Ocean City in Philadelphia’s Chinatown was the setting for my maternal grandmother’s birthday. I don’t know how old she is–yes, yes, call me a bad grandson, but it’s true! She’s getting up there in her years and has recently recovered from a flu-like condition. We’re not very close but I still worry about her health.

There is a huge language barrier that has always prevented me from knowing her like I could. Make no mistake–I make no excuses for myself … it just seems like such a shame.

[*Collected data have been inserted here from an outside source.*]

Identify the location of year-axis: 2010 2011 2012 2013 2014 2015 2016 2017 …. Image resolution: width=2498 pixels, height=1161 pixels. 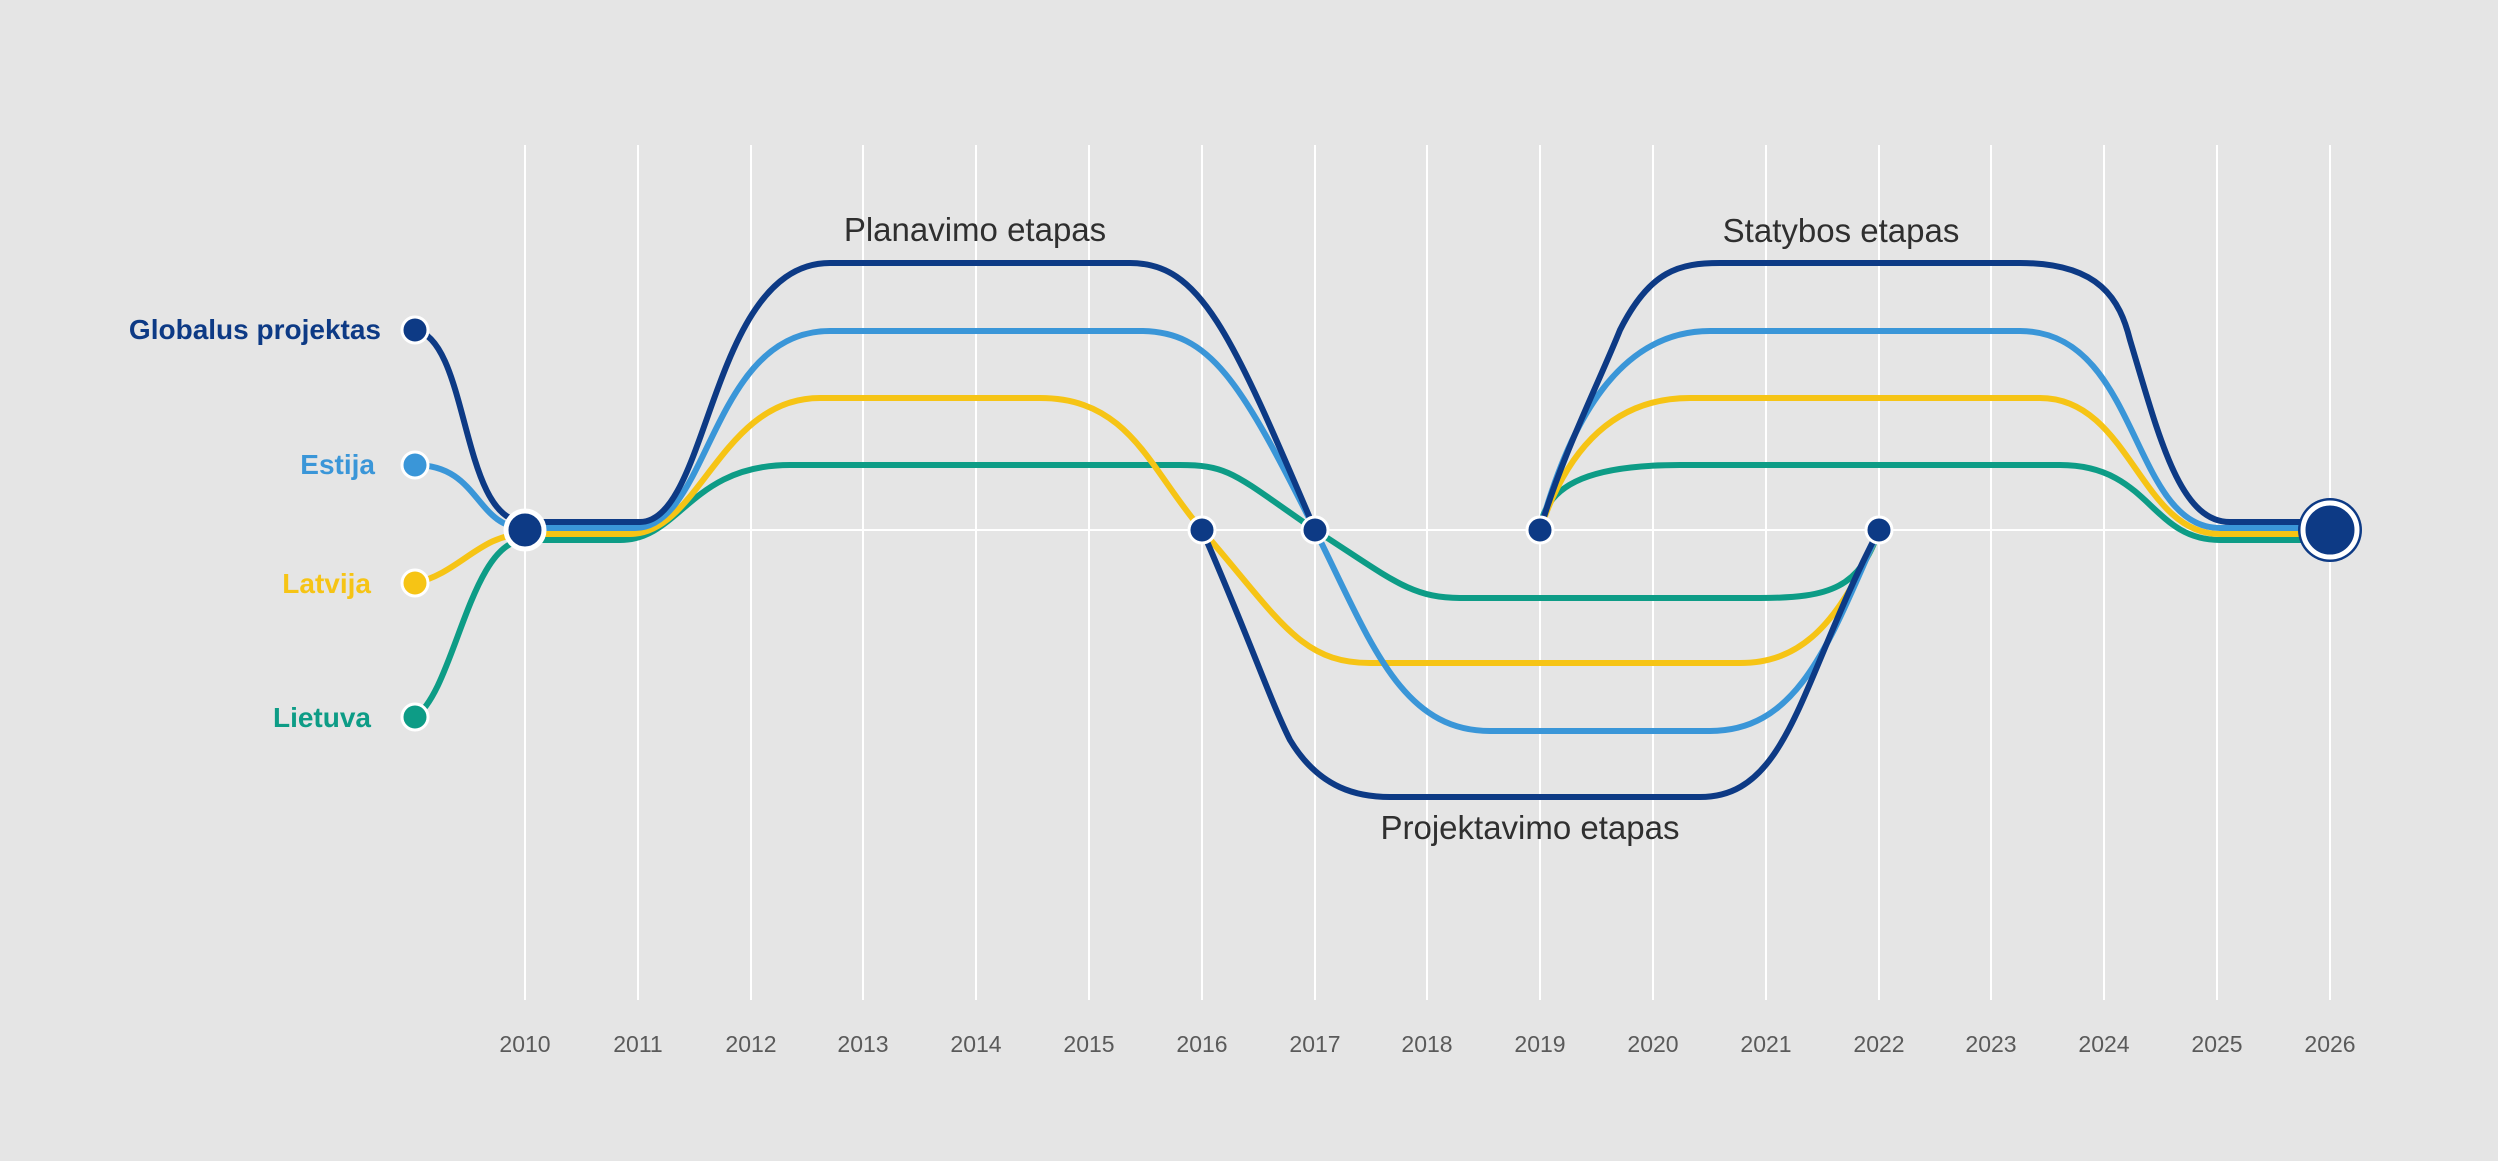
(1427, 1044).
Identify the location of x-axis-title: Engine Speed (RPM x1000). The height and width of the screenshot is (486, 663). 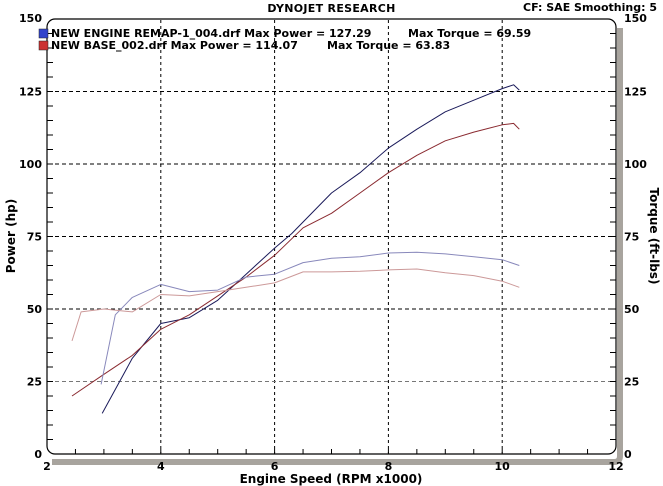
(332, 479).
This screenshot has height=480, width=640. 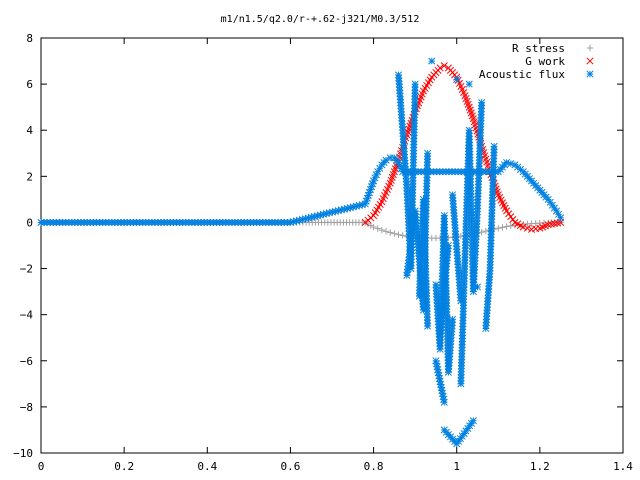 What do you see at coordinates (374, 466) in the screenshot?
I see `x-tick-label: 0.8` at bounding box center [374, 466].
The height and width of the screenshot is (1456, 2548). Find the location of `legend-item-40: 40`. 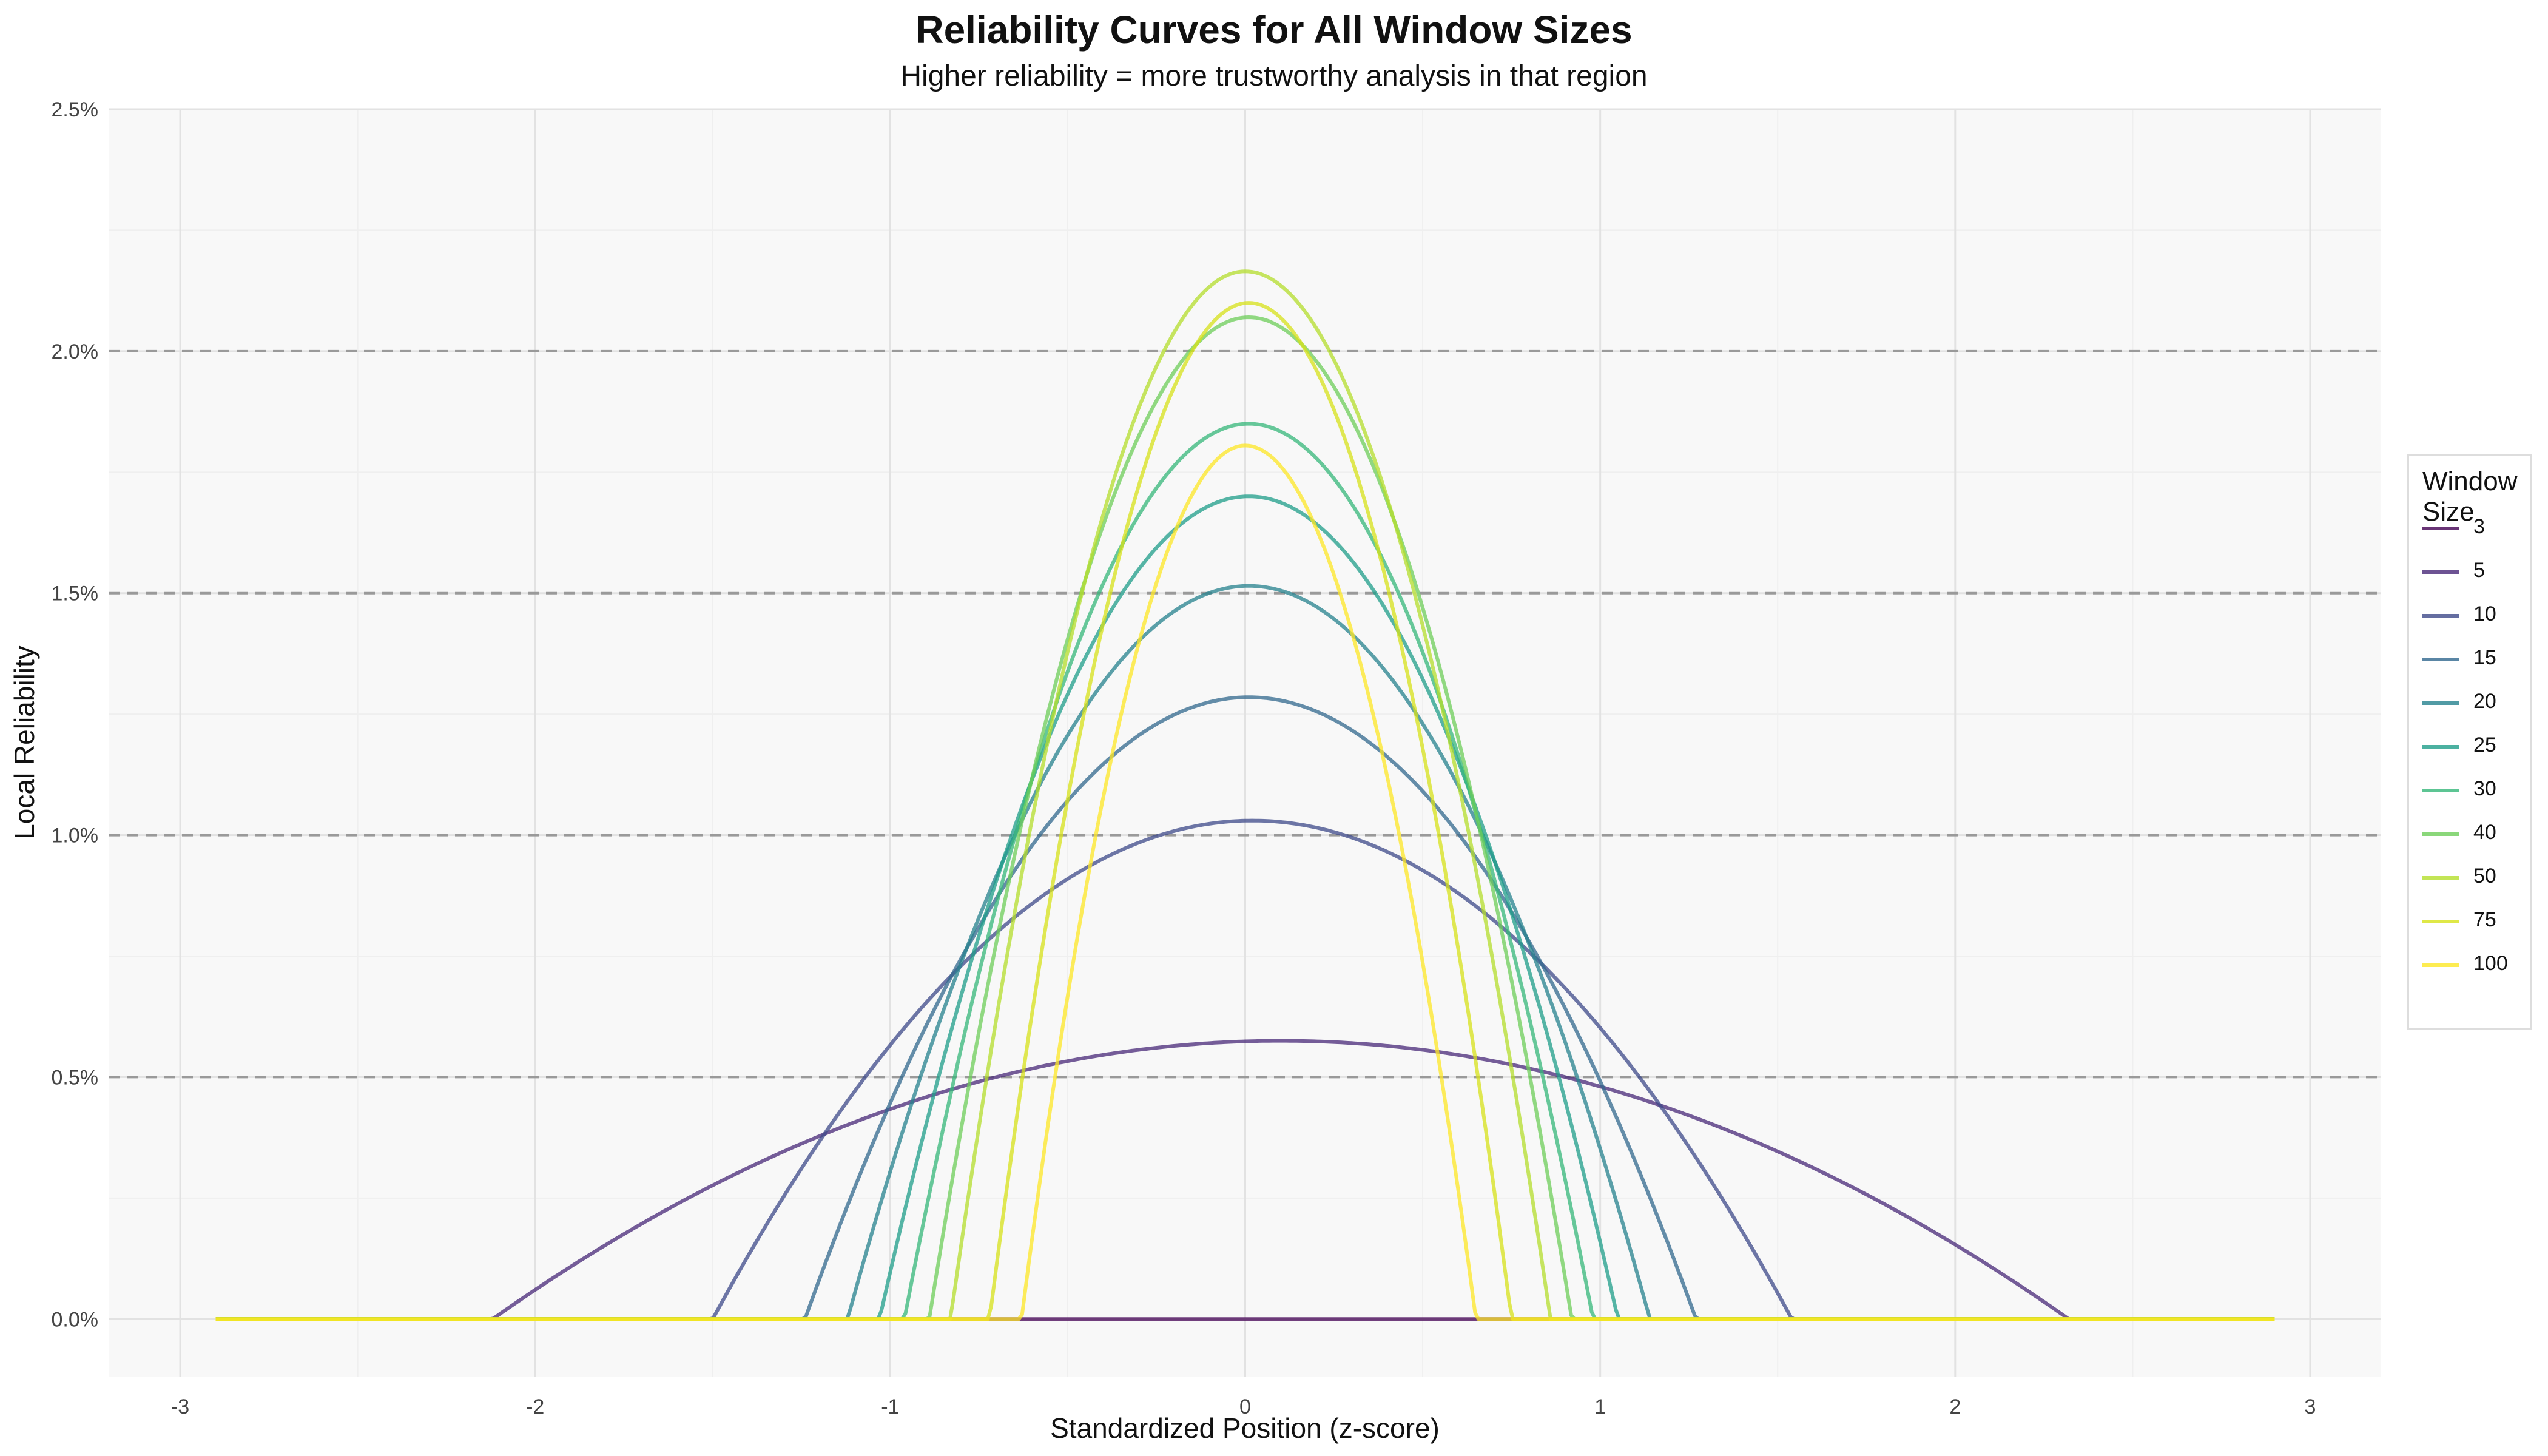

legend-item-40: 40 is located at coordinates (2477, 834).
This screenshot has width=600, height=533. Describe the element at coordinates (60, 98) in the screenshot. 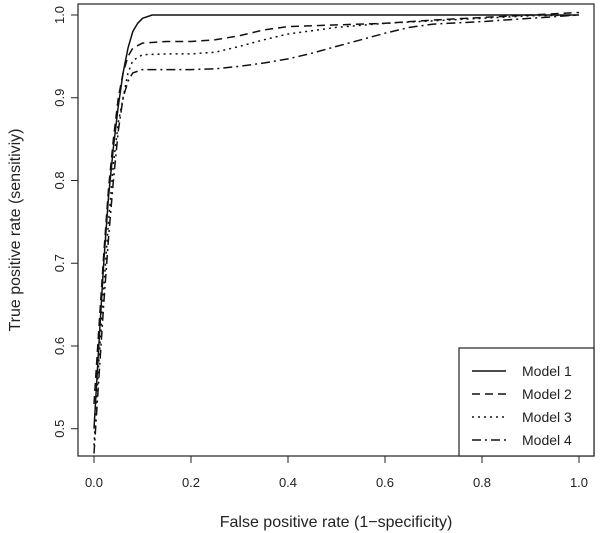

I see `y-tick-label: 0.9` at that location.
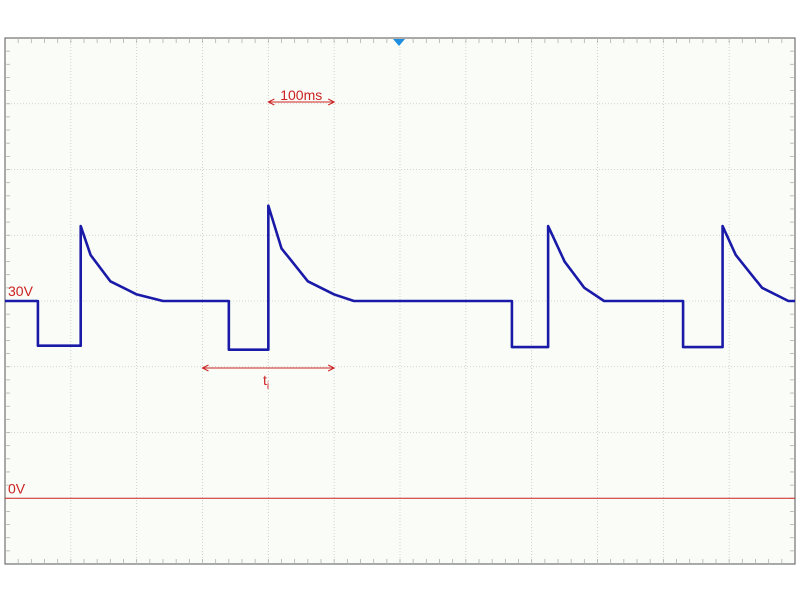  I want to click on level-label-0v: 0V, so click(17, 488).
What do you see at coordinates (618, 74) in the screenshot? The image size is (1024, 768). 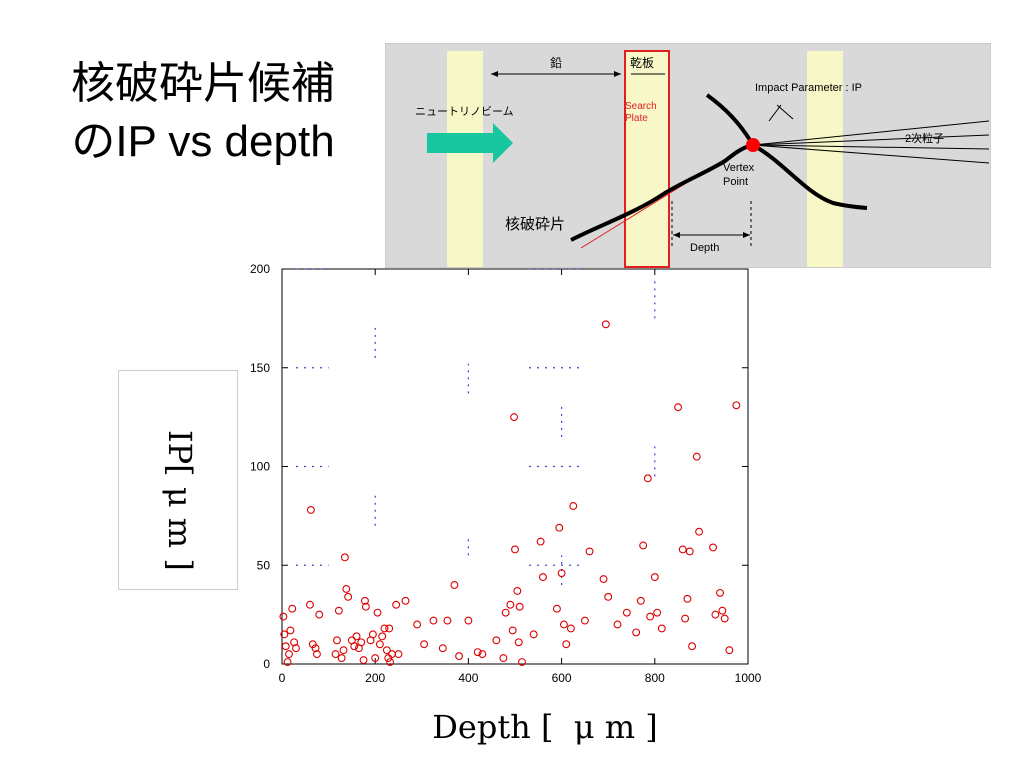 I see `arrowhead-right` at bounding box center [618, 74].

Her jet black hair belies her age. If one were to see her from the back, one might mistake her for a woman half her age. Well, maybe not. She stoops under the burdern of her years. The proof of her life is in the lines that run over her face and the liverspots that bespeckle her skin. Despite her age, there are relics of her youth in the sparkle of her eyes and I can almost hear youthful frolics tumbling through tired words.

My grandmother had ten kids. The three oldest of these produced about seven grandchildren who are more or less around my age–including my brother and I. The younger 3 of the kids have children that are prepubesents ranging from eight to twelve. Of the remaining four, the youngest is not yet married. He has good prospects. The three yet unheard of are the parents of toddlers. These children are beautiful and spend most of their days with our common maternal grandparents.

My grandfather is a serious man, whose age has softened his temperament. He delights in taking his grandchildren on walks around the neighborhood. My grandmother sews and cooks and plays with the youngest children–those who have yet to form sentences. They will surely grow to be wonderful adults. I dream about seeing them married and with families of their own; this pure dream however, is tainted by sadness.

I fear not the prospect of dying. It is the ultimate result of all lives. What I fear above all else is the loss of life. Life is undesribably magnificent. I mourn those that pass not only because of my affection for them, but also because they will miss the boons of vitality. Will my grandparents be able to see my first child? Will they be able to see my cousins form bonds of matrimony? Will my child be able to bounce on his great-grandfather’s knee and laugh that innocent laugh that knows nothing of the troubles that surround him?

It’s incredibly sad to think that the answer might not be yes.